Wie auch auf unserer Website schon mehrfach berichtet, sind die Gründe dafür sehr sehr differenziert.

Zum einen haben wir natürlich alle intuitiv Angst vor einer Bestrahlung. Die Mammographie ist eine Röntgenuntersuchung, findet alle zwei Jahre statt, im Laufe von 20 Jahren also zehnmal. Damit erhöht sich das Brustkrebsrisiko alleine durch diese Bestrahlung ein wenig. Die wenigsten Frauen denken allerdings bei ihrem Urlaubsflug nach Mallorca, Menorca, auf die Kanaren, nach Dubai oder nach Übersee an die Bestrahlung. Die Bestrahlung während eines Achtstundenfluges ist jedenfalls deutlich höher als die einer einmaligen Mammographie alle zwei Jahre.

Deutsche Daten weisen darauf hin, dass auch das zweite Thema, der Überdiagnose, wohl offensichtlich nicht ganz so häufig auftritt wie befürchtet. Ob dieses nun ein deutsches Phänomen ist, weil die Daten einfach noch zu gering sind, bleibt dahingestellt.

Interessant ist auf jeden Fall, dass die aufgedeckten Brustkrebsfälle, in 50 % der Fälle einen besonders aggressiven Tumor aufwiesen. Wir nennen das G3. Quelle

Interessanterweise, das Hauptthema für unsere Patienten, nämlich die Schmerzen beim „Quetschen der Brust“, ist natürlich in dieser Studie kein Thema. Für die Frauen jedoch ist es offensichtlich eine der häufigsten Gründe, der Mammographie fern zu bleiben.

Ist damit die Ultraschalluntersuchung der Brust eine nennenswerte Alternative? Ja und nein. Ja, nicht als Alternative aber als hervorragend ergänzende Untersuchung. Im Ultraschall werden durchaus Befunde entdeckt, die nicht in der Mammographie sichtbar sind. Nein, in der Mammographie werden Befunde entdeckt, die im Ultraschall nicht sichtbar sind. Idealerweise wäre es also günstig beide Untersuchungen durchzuführen.
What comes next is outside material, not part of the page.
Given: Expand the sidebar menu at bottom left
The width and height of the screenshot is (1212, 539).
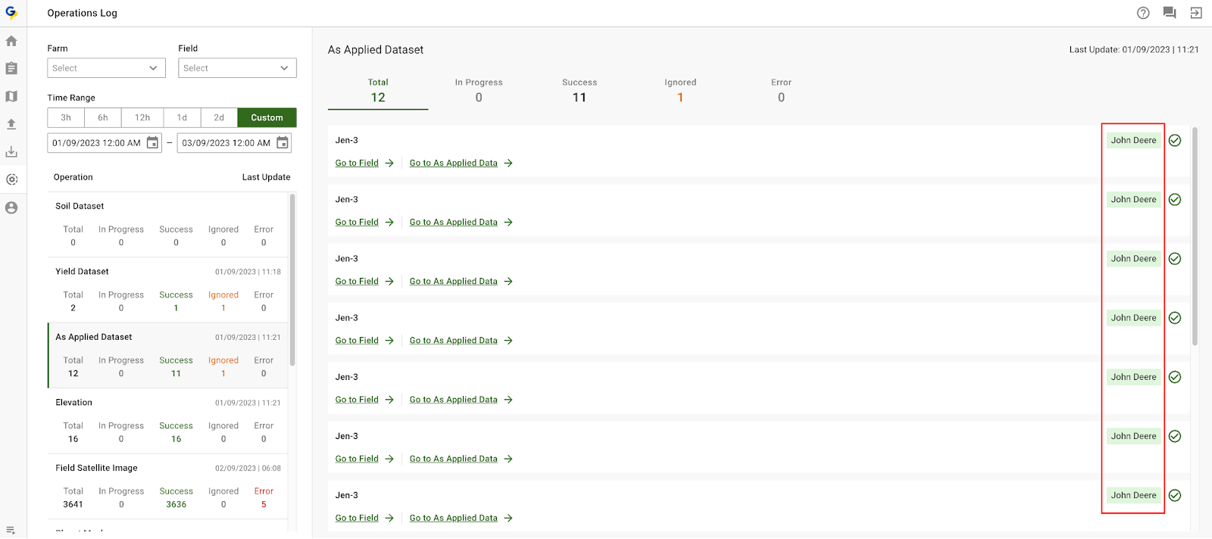Looking at the screenshot, I should tap(11, 530).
Das Wunder im Bett wird 20

Die kleine blaue Pille, Viagra, jedem wahrscheinlich bekannt. Sie feiert jetzt ihren 20. Geburtstag. Entwickelt für einen völlig anderen Zweck, entwickelte Sie durch die doch erfreuliche Nebenwirkung eine Eigendynamik die dem Hersteller Pfizer zu Milliardenumsätzen verhalfen. Hier ein ausführlicher Artikel zu dem Geburtstagskind in der Ärztezeitung:

Gesundheitsminister Spahn der Träumer?

Spiegel online berichtet in einem Artikel darüber, dass Gesundheitsminister Spahn neue Pflegestellen in den Krankenhäusern schaffen und auch von den Krankenkassen bezahlen lassen möchte. Ich bin mir nicht sicher, ob der Gesundheitsminister genau weiß, wie das Personal in den Krankenhäusern bezahlt wird. Ansonsten ist es kaum vorstellbar, dass er eine solche Äußerung macht. Das Personal wird nicht direkt durch die Kassen bezahlt, sondern durch den Arbeitgeber, sei’s kommunale oder private. Vielleicht sollte der Gesundheitsminister überdenken, dass die Krankenhäuser einen Versorgungsauftrag haben und nicht zu reinen Wirtschafts Unternehmen mutieren sollten (was leider vielfach bereits erfolgt ist). Wenn diese Änderung zu einem Versorger wieder durchgeführt würde, hätten auch die Patienten und das Personal etwas davon.

Ungewollte Schwangerschaften

Im Zeitalter der Verfügbarkeit von Verhütungsmitteln, zumindest in den entwickelten Ländern schockiert ein Artikel im Lancet, welcher von 44% ungewolten Schwangerschaften spricht.  Natürlich ist diese Zahl gemittelt über alle Regionen, welche untersucht wurden, jedoch ist sie auch in Europa enorm hoch.

Neben der fehlenden Verhütung ist auch das Versagen einer Verhütung ein Grund, Pille vergessen, Gummi gerissen oder Medikamente zusätzlich eingenommen, welche die Wirksamkeit herab setzen.

Dabei gäbe es doch in Form einer Spirale mit oder ohne einem Hormon eine Langzeitverhütung! Asien macht es vor, dort verhüten über 40% aller Frauen so.